Daniel W. Drezner

The DSCC wants China to starve to death

Trying to pick the most offensive campaign ad of this election season is not easy — there’s a long and distinguished list of truly offensive ads out there. However, my award for Most Offensive Ad goes to the Democratic Senatorial Campaign Committee with this attack ad on Pennsylvania Republican senatorial candidate Pat Toomey: I’ll give ...

Trying to pick the most offensive campaign ad of this election season is not easy — there’s a long and distinguished list of truly offensive ads out there. However, my award for Most Offensive Ad goes to the Democratic Senatorial Campaign Committee with this attack ad on Pennsylvania Republican senatorial candidate Pat Toomey:

I’ll give credit to the DSCC: Not everything in the ad is offensive, just 98 percent of it. By far, however, the worst part is the DSCC’s suggestion that Pennsylvanians not vote for Toomey because he thinks that "it’s great that China is modernizing and growing." Using that logic, apparently the DSCC supports doing everything to keep China backwards and impoverished. Which, if you think about it a little bit, is really disgusting.

I’d love to say that this is the only anti-globalization ad of this election cycle, but that’s obviously not true. In another ad, the DSCC blasts Toomey for — God forbid — spending part of his career overseas. Forbes’ Shikha Dalmia points out, however, that both sides have been throwing up mercantilist ads as fast as they can produce them: 

Virg Bernero, the Democratic gubernatorial candidate in Michigan, where I live, has dubbed his opponent, Rick Snyder, Chief Executive Outsourcer (ha, ha).
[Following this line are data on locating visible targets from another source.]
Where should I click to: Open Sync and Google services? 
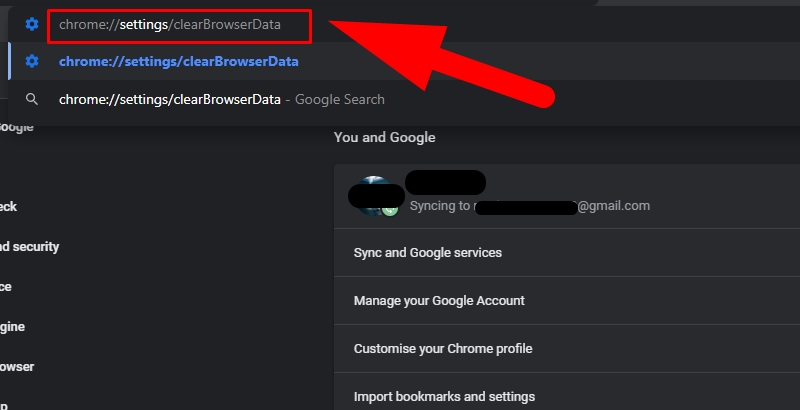coord(428,253)
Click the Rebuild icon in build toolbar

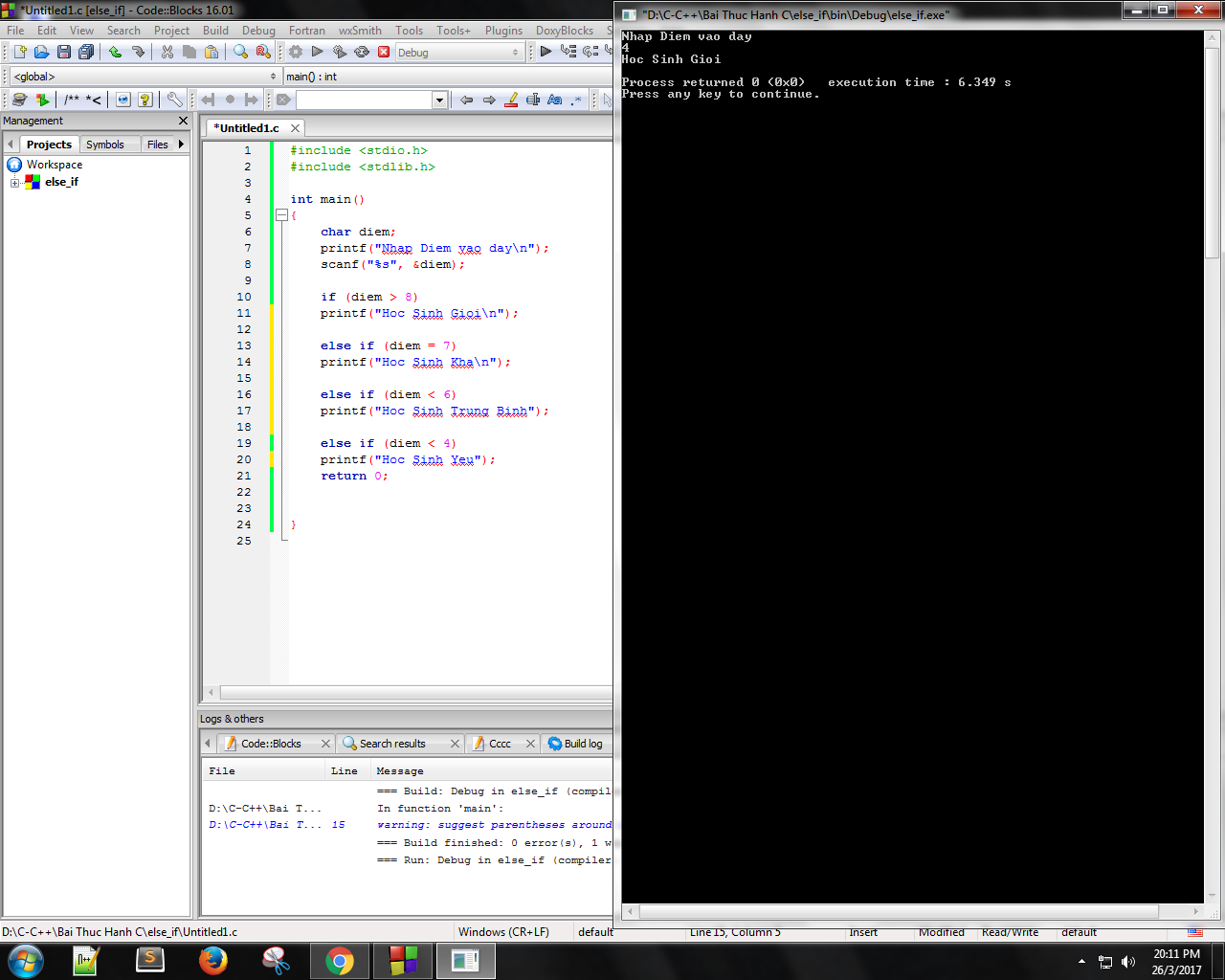pos(362,52)
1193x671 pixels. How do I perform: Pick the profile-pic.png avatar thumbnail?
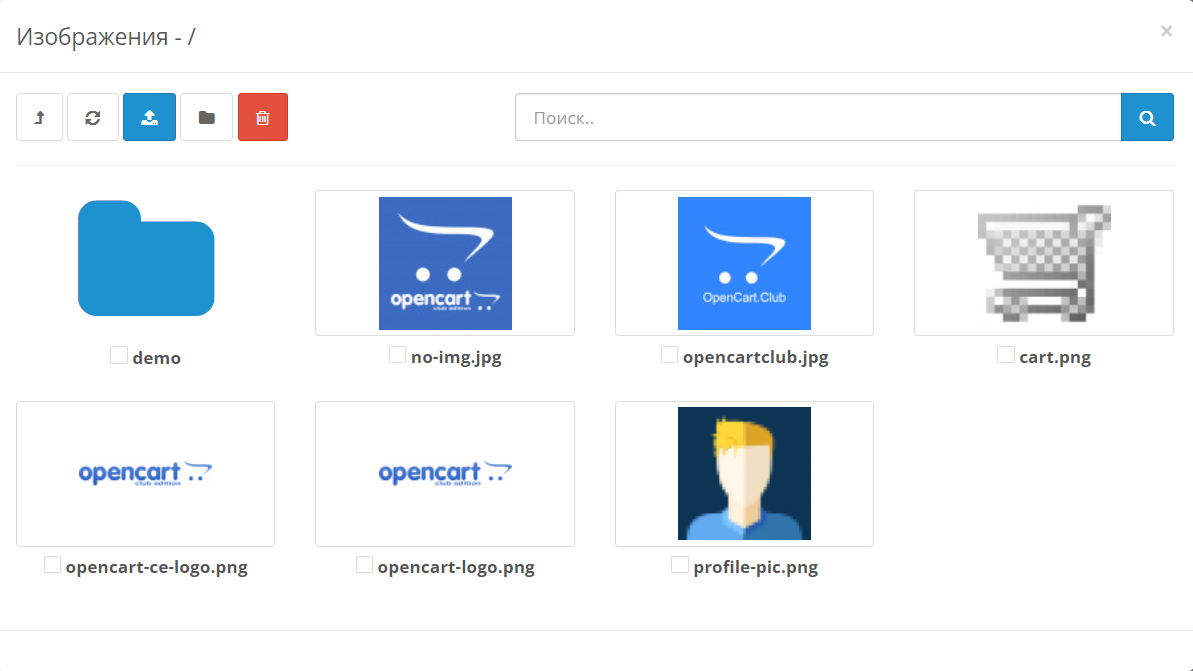744,473

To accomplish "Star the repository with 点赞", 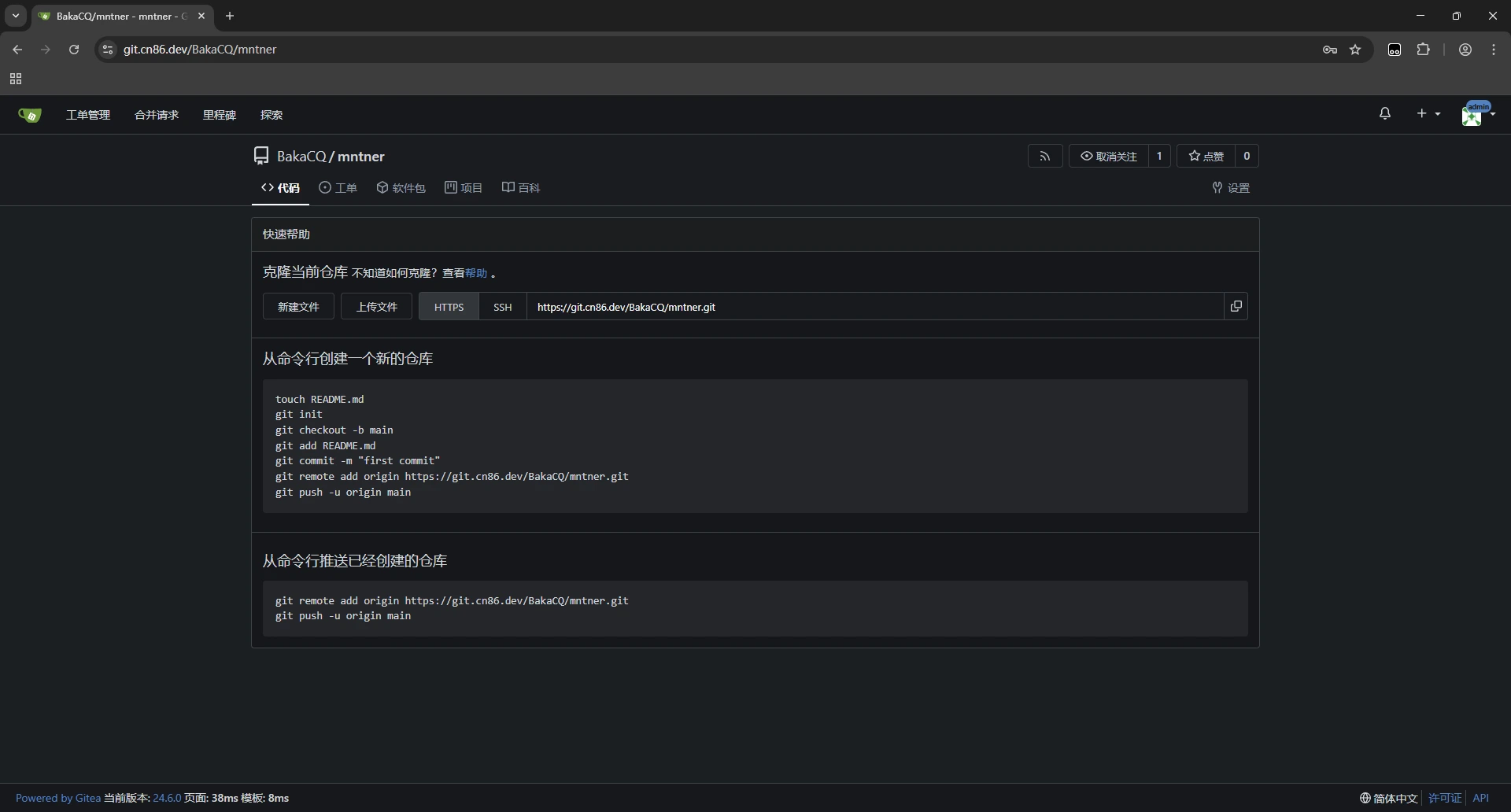I will pyautogui.click(x=1206, y=156).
Mr. Snyder’s crime is that he is a successful businessman who invested in a semiconductor company that once employed five — five! — people in Shenzen to sell its products in China. In other words, it is no longer a sin to buy from China. It is also a sin to sell to China! (Where did Bernero get his views on trade theory, anyway? The Kim Jong Il School of Autarky?)

Nor is Bernero alone in the Democratic Party: California Sen. Barbara Boxer is accusing her opponent Carly Fiorina, former CEO of Hewlett Packard, of outsourcing thousands of jobs to "Shanghai instead of San Jose"; Senate Speaker Harry Reid is calling Sharron Angle "a foreign worker’s best friend"; and Richard Blumenthal, Connecticut Attorney General running for Senate, who lied about serving in Vietnam, has the temerity to attack his opponent, the former CEO of World Wrestling Entertainment, for "outsourcing" American jobs because her company got toy action figures manufactured in China instead of America.

Hostility to trade is par for the course for Democrats perennially beholden to Big Labor, but what is the excuse of Republicans — the alleged believers in free markets? In race after race, they too are hitting China to beat Democrats. In West Virginia, Spike Maynard, a Republican running for the House is airing ads against his opponent, complete with Asian music in the background, castigating him for giving stimulus money to a Texas company that happens to be buying windmills from China. Meanwhile, in Virginia Republican Robert Hurt is accusing Rep. Tom Perriell of supporting tax breaks for foreign companies "creating jobs in China."

Well, it’s not that surprising to see this. Americans think about trade through a mercantilist, relative gains lens, as opposed to the radical concept that trade can generate win-win outcomes. The Obama administration has abetted this mindset with a trade policy that careens between an idiotic exclusive focus on exports and complete radio silence. And, of course, China has been taking steps in recent months in order to perfect their role as economic bogeyman.

I’d love to say that if the Obama administration mounted a full-throated defense of trade liberalization, this mindset would go away. The thing is, I don’t believe that. As the Gallup data suggests, even decent growth rates won’t eliminate the zero-sum mindset that people have when it comes to free trade. 

Developing… in a thoroughly depressing manner.